━━━━━ PROVIDED INFORMATION

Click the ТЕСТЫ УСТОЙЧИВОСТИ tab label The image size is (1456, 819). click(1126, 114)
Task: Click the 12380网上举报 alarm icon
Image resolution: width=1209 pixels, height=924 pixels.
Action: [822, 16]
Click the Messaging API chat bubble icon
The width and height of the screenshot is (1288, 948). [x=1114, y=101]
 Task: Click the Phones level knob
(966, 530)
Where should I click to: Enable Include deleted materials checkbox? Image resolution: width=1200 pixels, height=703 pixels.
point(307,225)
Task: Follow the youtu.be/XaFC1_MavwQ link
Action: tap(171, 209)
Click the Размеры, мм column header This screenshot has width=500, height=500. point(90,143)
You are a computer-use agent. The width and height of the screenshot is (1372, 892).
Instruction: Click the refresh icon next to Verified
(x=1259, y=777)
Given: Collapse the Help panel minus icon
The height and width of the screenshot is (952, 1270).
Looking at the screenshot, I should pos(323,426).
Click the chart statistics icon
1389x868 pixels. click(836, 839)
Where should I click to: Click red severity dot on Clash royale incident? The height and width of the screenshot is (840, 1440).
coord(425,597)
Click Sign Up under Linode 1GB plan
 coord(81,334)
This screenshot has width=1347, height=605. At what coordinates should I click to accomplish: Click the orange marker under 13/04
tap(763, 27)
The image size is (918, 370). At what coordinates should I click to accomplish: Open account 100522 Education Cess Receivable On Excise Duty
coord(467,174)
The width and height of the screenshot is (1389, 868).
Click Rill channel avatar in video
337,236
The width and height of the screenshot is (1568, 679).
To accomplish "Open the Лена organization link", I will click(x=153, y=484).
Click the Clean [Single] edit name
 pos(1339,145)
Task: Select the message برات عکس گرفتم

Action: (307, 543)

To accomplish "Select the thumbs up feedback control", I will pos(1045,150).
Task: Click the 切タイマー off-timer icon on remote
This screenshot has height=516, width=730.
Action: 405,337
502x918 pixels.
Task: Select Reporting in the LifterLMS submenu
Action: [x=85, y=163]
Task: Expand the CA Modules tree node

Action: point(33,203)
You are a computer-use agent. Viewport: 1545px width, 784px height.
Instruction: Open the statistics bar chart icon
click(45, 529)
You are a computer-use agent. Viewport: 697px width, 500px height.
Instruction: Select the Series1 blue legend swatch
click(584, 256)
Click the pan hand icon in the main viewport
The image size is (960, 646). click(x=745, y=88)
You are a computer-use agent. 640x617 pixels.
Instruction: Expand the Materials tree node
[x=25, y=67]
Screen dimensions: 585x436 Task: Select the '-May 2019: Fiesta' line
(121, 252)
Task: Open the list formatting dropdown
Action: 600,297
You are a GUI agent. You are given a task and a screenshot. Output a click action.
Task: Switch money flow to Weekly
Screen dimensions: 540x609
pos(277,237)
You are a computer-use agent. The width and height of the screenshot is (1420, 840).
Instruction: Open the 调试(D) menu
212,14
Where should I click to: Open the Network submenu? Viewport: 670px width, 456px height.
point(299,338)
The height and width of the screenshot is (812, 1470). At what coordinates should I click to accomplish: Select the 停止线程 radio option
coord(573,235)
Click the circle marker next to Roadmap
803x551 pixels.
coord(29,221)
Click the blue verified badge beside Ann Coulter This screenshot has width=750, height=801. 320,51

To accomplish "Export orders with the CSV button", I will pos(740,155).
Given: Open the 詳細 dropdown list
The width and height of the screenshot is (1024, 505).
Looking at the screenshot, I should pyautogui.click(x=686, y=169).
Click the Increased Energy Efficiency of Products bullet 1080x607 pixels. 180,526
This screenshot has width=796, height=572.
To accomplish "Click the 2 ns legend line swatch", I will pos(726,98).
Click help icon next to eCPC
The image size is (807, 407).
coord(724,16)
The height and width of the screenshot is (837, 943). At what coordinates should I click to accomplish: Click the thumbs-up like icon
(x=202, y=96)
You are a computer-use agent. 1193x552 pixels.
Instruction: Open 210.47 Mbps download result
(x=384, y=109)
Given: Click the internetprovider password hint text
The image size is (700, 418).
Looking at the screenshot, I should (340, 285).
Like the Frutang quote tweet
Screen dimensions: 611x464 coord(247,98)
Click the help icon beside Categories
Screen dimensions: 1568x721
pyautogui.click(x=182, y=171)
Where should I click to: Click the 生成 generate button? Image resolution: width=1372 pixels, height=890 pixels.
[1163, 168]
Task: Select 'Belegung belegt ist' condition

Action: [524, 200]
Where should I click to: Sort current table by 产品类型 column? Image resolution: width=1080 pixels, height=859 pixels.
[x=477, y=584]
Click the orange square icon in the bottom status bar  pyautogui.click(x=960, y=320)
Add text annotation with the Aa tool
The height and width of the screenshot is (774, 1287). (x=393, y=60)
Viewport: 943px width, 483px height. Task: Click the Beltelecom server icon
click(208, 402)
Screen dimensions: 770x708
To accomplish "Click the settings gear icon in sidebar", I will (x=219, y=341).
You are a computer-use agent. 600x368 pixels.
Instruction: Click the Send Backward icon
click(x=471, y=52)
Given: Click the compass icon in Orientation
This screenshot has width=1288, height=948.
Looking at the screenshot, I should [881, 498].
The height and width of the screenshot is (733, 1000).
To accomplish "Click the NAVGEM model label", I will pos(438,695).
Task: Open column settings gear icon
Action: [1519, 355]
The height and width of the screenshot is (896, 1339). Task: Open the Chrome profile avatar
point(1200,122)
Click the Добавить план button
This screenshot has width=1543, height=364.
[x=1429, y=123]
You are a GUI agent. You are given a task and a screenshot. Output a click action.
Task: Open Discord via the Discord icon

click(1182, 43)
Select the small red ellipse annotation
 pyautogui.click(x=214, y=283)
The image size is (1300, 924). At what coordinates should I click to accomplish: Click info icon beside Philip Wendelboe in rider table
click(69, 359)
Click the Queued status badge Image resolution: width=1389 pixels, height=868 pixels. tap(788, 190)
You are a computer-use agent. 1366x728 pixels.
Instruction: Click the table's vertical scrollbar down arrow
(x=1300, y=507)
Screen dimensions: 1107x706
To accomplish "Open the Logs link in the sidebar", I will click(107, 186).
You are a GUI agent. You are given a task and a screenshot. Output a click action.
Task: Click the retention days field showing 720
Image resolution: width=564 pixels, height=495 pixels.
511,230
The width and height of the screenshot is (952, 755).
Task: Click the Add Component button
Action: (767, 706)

━━━━━━━━━━

> [THE PROBLEM]: Reproduce the listing above verbatim, from its first line through its last.

> [EXPECTED ANSWER]:
Click the ТЕСТЫ УСТОЙЧИВОСТИ tab label The image size is (1456, 819). click(1126, 114)
Task: Click the 12380网上举报 alarm icon
Image resolution: width=1209 pixels, height=924 pixels.
Action: [822, 16]
Click the Messaging API chat bubble icon
The width and height of the screenshot is (1288, 948). [x=1114, y=101]
 Task: Click the Phones level knob
(966, 530)
Where should I click to: Enable Include deleted materials checkbox? Image resolution: width=1200 pixels, height=703 pixels.
point(307,225)
Task: Follow the youtu.be/XaFC1_MavwQ link
Action: tap(171, 209)
Click the Размеры, мм column header This screenshot has width=500, height=500. point(90,143)
You are a computer-use agent. The width and height of the screenshot is (1372, 892).
Instruction: Click the refresh icon next to Verified
(x=1259, y=777)
Given: Collapse the Help panel minus icon
The height and width of the screenshot is (952, 1270).
Looking at the screenshot, I should pos(323,426).
Click the chart statistics icon
1389x868 pixels. click(836, 839)
Where should I click to: Click red severity dot on Clash royale incident? The height and width of the screenshot is (840, 1440).
coord(425,597)
Click Sign Up under Linode 1GB plan
 coord(81,334)
This screenshot has width=1347, height=605. At what coordinates should I click to accomplish: Click the orange marker under 13/04
tap(763, 27)
The image size is (918, 370). At what coordinates should I click to accomplish: Open account 100522 Education Cess Receivable On Excise Duty
coord(467,174)
The width and height of the screenshot is (1389, 868).
Click Rill channel avatar in video
337,236
The width and height of the screenshot is (1568, 679).
To accomplish "Open the Лена organization link", I will click(x=153, y=484).
Click the Clean [Single] edit name
 pos(1339,145)
Task: Select the message برات عکس گرفتم

Action: (307, 543)

To accomplish "Select the thumbs up feedback control", I will pos(1045,150).
Task: Click the 切タイマー off-timer icon on remote
This screenshot has height=516, width=730.
Action: 405,337
502x918 pixels.
Task: Select Reporting in the LifterLMS submenu
Action: [x=85, y=163]
Task: Expand the CA Modules tree node

Action: point(33,203)
You are a computer-use agent. Viewport: 1545px width, 784px height.
Instruction: Open the statistics bar chart icon
click(45, 529)
You are a computer-use agent. Viewport: 697px width, 500px height.
Instruction: Select the Series1 blue legend swatch
click(584, 256)
Click the pan hand icon in the main viewport
The image size is (960, 646). click(x=745, y=88)
You are a computer-use agent. 640x617 pixels.
Instruction: Expand the Materials tree node
[x=25, y=67]
Screen dimensions: 585x436 Task: Select the '-May 2019: Fiesta' line
(121, 252)
Task: Open the list formatting dropdown
Action: 600,297
You are a GUI agent. You are given a task and a screenshot. Output a click action.
Task: Switch money flow to Weekly
Screen dimensions: 540x609
pos(277,237)
You are a computer-use agent. The width and height of the screenshot is (1420, 840).
Instruction: Open the 调试(D) menu
212,14
Where should I click to: Open the Network submenu? Viewport: 670px width, 456px height.
point(299,338)
The height and width of the screenshot is (812, 1470). At what coordinates should I click to accomplish: Select the 停止线程 radio option
coord(573,235)
Click the circle marker next to Roadmap
803x551 pixels.
coord(29,221)
Click the blue verified badge beside Ann Coulter This screenshot has width=750, height=801. 320,51

To accomplish "Export orders with the CSV button", I will pos(740,155).
Given: Open the 詳細 dropdown list
The width and height of the screenshot is (1024, 505).
Looking at the screenshot, I should pyautogui.click(x=686, y=169).
Click the Increased Energy Efficiency of Products bullet 1080x607 pixels. 180,526
This screenshot has width=796, height=572.
To accomplish "Click the 2 ns legend line swatch", I will pos(726,98).
Click help icon next to eCPC
The image size is (807, 407).
coord(724,16)
The height and width of the screenshot is (837, 943). At what coordinates should I click to accomplish: Click the thumbs-up like icon
(x=202, y=96)
You are a computer-use agent. 1193x552 pixels.
Instruction: Open 210.47 Mbps download result
(x=384, y=109)
Given: Click the internetprovider password hint text
The image size is (700, 418).
Looking at the screenshot, I should (340, 285).
Like the Frutang quote tweet
Screen dimensions: 611x464 coord(247,98)
Click the help icon beside Categories
Screen dimensions: 1568x721
pyautogui.click(x=182, y=171)
Where should I click to: Click the 生成 generate button? Image resolution: width=1372 pixels, height=890 pixels.
[1163, 168]
Task: Select 'Belegung belegt ist' condition

Action: [524, 200]
Where should I click to: Sort current table by 产品类型 column? Image resolution: width=1080 pixels, height=859 pixels.
[x=477, y=584]
Click the orange square icon in the bottom status bar  pyautogui.click(x=960, y=320)
Add text annotation with the Aa tool
The height and width of the screenshot is (774, 1287). (x=393, y=60)
Viewport: 943px width, 483px height. Task: Click the Beltelecom server icon
click(208, 402)
Screen dimensions: 770x708
To accomplish "Click the settings gear icon in sidebar", I will (x=219, y=341).
You are a computer-use agent. 600x368 pixels.
Instruction: Click the Send Backward icon
click(x=471, y=52)
Given: Click the compass icon in Orientation
This screenshot has width=1288, height=948.
Looking at the screenshot, I should [881, 498].
The height and width of the screenshot is (733, 1000).
To accomplish "Click the NAVGEM model label", I will pos(438,695).
Task: Open column settings gear icon
Action: [1519, 355]
The height and width of the screenshot is (896, 1339). Task: Open the Chrome profile avatar
point(1200,122)
Click the Добавить план button
This screenshot has width=1543, height=364.
[x=1429, y=123]
You are a GUI agent. You are given a task and a screenshot. Output a click action.
Task: Open Discord via the Discord icon

click(1182, 43)
Select the small red ellipse annotation
 pyautogui.click(x=214, y=283)
The image size is (1300, 924). At what coordinates should I click to accomplish: Click info icon beside Philip Wendelboe in rider table
click(69, 359)
Click the Queued status badge Image resolution: width=1389 pixels, height=868 pixels. tap(788, 190)
You are a computer-use agent. 1366x728 pixels.
Instruction: Click the table's vertical scrollbar down arrow
(x=1300, y=507)
Screen dimensions: 1107x706
To accomplish "Open the Logs link in the sidebar", I will click(107, 186).
You are a GUI agent. You are given a task and a screenshot. Output a click action.
Task: Click the retention days field showing 720
Image resolution: width=564 pixels, height=495 pixels.
511,230
The width and height of the screenshot is (952, 755).
Task: Click the Add Component button
Action: (767, 706)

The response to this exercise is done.